* Goal of the exercise *
Each of the lines from the one that contains "Image resolution: width=936" to the end of the entries below should be output exactly.

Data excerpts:
▬▬▬▬▬▬▬▬▬▬

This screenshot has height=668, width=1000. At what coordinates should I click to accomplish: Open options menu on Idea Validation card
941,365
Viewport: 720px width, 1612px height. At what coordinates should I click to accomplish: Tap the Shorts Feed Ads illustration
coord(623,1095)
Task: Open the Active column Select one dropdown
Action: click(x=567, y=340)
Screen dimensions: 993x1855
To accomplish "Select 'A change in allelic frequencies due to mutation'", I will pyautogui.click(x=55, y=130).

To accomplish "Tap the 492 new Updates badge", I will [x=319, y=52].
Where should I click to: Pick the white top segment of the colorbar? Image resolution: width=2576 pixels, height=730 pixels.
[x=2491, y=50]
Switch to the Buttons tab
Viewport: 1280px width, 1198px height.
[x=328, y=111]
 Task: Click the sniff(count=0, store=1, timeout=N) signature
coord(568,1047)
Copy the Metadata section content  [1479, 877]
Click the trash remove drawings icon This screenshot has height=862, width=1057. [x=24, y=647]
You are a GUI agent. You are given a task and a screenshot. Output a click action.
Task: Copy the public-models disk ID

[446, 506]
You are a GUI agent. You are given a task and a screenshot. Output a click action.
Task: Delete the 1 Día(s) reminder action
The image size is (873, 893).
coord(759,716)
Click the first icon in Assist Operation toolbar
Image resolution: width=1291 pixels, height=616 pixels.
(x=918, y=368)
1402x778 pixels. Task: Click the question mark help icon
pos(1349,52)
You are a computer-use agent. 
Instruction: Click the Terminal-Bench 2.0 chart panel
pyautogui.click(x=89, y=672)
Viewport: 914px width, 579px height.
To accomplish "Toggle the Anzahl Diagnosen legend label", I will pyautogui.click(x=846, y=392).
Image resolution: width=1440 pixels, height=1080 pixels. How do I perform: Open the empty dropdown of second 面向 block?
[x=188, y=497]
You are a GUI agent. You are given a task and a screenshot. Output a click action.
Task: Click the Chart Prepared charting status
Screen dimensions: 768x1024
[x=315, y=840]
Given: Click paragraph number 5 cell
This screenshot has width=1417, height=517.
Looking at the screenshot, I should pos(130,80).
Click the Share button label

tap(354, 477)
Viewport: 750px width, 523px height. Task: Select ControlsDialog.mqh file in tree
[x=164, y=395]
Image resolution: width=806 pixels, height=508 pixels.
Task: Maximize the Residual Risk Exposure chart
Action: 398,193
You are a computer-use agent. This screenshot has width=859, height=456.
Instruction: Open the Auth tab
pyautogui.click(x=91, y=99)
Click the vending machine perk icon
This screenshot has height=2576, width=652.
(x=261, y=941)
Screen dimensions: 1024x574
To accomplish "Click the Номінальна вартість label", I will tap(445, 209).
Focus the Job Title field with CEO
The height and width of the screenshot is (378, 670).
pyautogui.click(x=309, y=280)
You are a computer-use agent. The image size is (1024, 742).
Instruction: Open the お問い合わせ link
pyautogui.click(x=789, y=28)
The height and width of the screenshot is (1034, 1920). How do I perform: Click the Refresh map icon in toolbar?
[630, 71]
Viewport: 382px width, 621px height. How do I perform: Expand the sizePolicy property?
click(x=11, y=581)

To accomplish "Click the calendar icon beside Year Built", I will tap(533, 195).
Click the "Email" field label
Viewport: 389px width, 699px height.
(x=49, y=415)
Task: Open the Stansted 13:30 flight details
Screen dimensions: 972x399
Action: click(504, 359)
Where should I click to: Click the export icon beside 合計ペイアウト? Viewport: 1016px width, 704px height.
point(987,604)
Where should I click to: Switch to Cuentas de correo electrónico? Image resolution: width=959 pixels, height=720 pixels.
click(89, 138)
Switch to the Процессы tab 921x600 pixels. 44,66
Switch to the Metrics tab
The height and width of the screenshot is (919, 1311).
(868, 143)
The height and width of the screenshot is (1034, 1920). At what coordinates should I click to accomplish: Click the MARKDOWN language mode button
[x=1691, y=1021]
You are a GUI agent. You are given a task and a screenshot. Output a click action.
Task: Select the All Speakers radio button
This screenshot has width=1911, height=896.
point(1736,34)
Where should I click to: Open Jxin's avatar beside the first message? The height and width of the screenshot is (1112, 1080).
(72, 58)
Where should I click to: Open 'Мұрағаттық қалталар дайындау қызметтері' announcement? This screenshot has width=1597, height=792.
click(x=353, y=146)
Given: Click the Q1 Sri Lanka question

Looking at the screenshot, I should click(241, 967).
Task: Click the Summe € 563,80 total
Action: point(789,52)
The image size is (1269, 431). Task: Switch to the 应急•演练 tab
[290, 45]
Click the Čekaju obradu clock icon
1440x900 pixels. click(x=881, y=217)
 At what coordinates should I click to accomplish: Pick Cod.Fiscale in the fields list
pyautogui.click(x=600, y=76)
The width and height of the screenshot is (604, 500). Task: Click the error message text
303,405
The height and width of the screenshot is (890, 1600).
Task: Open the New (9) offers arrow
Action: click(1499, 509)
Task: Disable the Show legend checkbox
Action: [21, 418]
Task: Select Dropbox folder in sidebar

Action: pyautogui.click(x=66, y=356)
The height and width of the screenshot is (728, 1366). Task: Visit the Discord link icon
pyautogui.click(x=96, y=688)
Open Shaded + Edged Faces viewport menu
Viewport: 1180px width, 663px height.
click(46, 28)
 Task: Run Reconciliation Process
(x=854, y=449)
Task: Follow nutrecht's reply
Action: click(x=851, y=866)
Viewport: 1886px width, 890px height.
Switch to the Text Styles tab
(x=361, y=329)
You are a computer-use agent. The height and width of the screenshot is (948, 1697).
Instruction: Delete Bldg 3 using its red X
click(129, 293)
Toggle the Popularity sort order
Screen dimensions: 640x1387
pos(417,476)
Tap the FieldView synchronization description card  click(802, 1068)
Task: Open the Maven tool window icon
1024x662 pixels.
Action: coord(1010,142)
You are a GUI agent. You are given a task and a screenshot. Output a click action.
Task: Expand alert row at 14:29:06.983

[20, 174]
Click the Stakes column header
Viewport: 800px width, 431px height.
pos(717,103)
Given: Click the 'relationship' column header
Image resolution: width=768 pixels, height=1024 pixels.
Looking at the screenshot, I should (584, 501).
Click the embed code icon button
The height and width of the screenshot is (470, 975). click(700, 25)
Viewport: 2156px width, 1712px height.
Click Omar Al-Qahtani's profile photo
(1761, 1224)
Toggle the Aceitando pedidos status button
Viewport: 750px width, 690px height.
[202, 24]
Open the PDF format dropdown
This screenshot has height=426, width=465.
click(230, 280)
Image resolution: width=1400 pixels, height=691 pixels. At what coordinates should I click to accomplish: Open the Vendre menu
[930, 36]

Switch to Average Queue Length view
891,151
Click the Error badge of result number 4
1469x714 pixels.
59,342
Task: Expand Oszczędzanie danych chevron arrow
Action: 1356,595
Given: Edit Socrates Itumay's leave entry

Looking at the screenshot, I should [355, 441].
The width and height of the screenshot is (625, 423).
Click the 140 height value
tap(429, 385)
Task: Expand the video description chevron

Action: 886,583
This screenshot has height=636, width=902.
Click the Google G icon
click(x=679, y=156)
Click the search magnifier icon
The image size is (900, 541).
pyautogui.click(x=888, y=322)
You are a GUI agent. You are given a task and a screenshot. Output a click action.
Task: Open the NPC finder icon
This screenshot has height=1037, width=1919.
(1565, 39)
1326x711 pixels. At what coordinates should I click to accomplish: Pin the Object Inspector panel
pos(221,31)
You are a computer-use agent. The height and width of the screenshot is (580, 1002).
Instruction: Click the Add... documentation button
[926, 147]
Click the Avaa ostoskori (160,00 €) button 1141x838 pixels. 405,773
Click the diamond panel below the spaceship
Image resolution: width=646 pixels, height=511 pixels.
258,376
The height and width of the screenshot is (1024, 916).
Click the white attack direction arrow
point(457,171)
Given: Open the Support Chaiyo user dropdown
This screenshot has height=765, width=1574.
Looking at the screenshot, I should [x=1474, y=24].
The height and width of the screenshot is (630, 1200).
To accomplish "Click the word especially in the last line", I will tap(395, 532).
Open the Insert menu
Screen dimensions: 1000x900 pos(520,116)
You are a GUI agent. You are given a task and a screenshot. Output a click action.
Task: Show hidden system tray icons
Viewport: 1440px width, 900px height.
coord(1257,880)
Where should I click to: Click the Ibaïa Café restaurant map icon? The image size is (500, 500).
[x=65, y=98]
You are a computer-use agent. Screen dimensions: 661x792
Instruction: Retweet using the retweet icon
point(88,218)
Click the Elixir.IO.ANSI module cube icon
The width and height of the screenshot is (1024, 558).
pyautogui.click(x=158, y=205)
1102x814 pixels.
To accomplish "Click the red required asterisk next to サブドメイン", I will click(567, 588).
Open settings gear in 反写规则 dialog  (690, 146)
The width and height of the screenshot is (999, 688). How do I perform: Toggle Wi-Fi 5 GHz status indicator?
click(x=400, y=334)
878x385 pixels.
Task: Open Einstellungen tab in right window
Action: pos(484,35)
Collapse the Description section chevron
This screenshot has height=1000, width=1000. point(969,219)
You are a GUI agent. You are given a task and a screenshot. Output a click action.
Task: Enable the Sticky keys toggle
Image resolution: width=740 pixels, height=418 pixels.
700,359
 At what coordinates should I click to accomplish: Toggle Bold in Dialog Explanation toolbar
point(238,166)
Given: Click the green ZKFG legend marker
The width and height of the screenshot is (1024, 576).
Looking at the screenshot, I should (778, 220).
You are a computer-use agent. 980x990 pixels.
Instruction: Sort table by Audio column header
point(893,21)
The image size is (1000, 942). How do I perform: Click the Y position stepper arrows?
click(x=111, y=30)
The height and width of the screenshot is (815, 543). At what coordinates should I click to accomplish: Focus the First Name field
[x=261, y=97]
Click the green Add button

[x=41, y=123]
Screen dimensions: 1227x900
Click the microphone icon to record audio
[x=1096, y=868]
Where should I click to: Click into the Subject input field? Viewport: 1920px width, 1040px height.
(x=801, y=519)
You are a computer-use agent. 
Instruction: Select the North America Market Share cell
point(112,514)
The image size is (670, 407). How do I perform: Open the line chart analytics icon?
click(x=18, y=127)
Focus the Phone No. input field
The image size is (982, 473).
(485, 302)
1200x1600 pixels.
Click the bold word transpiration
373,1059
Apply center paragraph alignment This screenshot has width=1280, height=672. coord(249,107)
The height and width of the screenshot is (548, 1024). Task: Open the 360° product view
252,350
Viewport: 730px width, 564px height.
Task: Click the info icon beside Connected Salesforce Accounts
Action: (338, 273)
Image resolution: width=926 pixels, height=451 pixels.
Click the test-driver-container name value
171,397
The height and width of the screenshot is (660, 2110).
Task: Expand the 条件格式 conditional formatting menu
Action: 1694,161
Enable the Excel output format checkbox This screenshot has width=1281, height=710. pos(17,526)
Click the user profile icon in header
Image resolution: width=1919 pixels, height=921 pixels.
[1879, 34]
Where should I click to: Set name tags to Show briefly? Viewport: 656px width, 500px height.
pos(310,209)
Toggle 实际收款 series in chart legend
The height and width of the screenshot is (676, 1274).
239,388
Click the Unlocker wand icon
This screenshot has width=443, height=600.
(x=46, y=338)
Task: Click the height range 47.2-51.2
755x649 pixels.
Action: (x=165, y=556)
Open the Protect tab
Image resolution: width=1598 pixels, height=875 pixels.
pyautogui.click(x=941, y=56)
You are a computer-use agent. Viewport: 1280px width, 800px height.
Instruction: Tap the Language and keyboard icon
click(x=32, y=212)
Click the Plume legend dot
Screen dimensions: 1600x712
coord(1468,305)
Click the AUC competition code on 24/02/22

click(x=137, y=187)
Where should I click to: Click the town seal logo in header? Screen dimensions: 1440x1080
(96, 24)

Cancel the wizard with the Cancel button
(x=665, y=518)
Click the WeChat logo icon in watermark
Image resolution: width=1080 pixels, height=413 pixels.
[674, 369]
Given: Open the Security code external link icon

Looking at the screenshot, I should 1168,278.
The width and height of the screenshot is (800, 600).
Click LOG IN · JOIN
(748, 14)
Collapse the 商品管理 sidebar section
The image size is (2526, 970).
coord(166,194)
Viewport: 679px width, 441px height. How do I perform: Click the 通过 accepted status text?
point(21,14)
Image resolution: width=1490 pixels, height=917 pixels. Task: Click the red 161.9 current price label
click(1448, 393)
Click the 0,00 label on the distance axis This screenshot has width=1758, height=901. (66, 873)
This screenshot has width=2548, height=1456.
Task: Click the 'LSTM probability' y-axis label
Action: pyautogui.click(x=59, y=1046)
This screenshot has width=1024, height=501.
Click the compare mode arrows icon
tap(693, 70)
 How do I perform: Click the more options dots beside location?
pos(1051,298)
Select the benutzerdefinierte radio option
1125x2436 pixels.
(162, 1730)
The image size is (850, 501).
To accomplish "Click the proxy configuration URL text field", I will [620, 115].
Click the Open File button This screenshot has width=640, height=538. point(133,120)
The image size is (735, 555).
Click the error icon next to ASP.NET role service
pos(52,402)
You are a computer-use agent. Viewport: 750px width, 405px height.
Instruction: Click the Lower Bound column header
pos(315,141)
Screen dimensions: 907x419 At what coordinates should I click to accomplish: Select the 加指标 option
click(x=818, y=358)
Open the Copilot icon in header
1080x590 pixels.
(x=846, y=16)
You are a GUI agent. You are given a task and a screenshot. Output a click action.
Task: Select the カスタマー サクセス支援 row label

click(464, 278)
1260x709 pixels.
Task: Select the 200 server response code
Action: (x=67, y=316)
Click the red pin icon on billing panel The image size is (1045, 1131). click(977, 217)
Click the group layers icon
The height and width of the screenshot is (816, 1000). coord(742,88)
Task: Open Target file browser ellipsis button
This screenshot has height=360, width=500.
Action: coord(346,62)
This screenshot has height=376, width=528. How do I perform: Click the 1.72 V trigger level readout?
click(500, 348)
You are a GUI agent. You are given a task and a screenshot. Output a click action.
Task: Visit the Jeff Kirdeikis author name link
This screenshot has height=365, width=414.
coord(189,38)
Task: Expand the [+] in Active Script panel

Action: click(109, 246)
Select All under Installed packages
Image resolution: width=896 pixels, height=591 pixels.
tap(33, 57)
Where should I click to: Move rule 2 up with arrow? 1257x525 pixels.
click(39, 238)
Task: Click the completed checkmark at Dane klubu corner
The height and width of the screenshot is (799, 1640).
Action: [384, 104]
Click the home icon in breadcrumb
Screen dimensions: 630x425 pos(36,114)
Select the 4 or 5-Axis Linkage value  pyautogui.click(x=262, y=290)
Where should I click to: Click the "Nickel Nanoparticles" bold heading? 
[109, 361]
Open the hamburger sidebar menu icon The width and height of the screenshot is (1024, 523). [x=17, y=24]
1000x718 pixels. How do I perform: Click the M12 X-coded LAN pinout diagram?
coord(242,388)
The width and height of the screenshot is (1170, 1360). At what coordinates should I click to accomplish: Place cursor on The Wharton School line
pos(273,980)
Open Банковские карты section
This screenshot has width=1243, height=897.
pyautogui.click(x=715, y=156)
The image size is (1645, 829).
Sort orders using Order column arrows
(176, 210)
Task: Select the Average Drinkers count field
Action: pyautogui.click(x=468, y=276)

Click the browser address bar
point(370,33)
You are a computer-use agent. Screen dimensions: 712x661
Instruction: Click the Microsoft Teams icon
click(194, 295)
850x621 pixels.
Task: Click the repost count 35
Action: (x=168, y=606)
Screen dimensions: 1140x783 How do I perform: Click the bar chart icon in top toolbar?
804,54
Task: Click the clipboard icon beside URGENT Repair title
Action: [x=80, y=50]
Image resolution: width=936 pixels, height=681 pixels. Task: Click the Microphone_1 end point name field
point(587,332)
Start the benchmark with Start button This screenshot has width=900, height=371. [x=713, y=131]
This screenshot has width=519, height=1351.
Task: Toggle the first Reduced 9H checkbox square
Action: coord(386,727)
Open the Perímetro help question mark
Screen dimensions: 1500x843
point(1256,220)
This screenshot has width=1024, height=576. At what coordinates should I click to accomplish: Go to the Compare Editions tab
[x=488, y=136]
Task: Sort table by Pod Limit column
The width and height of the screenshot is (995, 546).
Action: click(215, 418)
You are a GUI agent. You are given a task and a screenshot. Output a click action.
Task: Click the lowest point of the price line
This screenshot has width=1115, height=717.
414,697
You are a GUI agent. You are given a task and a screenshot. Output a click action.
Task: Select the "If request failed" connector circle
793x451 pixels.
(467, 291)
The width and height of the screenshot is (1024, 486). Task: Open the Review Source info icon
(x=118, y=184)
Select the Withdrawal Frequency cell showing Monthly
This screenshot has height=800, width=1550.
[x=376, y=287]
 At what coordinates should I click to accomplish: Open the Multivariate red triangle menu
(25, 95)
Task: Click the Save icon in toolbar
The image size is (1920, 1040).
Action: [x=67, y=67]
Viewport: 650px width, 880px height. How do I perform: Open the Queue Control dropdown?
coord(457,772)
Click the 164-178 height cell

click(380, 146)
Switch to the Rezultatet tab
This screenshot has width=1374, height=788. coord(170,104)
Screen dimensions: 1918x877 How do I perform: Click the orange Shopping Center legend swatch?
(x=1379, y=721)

▬▬▬▬▬▬▬▬▬▬

* Written solution *
Image resolution: width=936 pixels, height=681 pixels. Task: Click the Microphone_1 end point name field
point(587,332)
Start the benchmark with Start button This screenshot has width=900, height=371. [x=713, y=131]
This screenshot has width=519, height=1351.
Task: Toggle the first Reduced 9H checkbox square
Action: coord(386,727)
Open the Perímetro help question mark
Screen dimensions: 1500x843
point(1256,220)
This screenshot has width=1024, height=576. At what coordinates should I click to accomplish: Go to the Compare Editions tab
[x=488, y=136]
Task: Sort table by Pod Limit column
The width and height of the screenshot is (995, 546).
Action: click(215, 418)
You are a GUI agent. You are given a task and a screenshot. Output a click action.
Task: Click the lowest point of the price line
This screenshot has width=1115, height=717.
414,697
You are a GUI agent. You are given a task and a screenshot. Output a click action.
Task: Select the "If request failed" connector circle
793x451 pixels.
(467, 291)
The width and height of the screenshot is (1024, 486). Task: Open the Review Source info icon
(x=118, y=184)
Select the Withdrawal Frequency cell showing Monthly
This screenshot has height=800, width=1550.
[x=376, y=287]
 At what coordinates should I click to accomplish: Open the Multivariate red triangle menu
(25, 95)
Task: Click the Save icon in toolbar
The image size is (1920, 1040).
Action: [x=67, y=67]
Viewport: 650px width, 880px height. How do I perform: Open the Queue Control dropdown?
coord(457,772)
Click the 164-178 height cell

click(380, 146)
Switch to the Rezultatet tab
This screenshot has width=1374, height=788. coord(170,104)
Screen dimensions: 1918x877 How do I perform: Click the orange Shopping Center legend swatch?
(x=1379, y=721)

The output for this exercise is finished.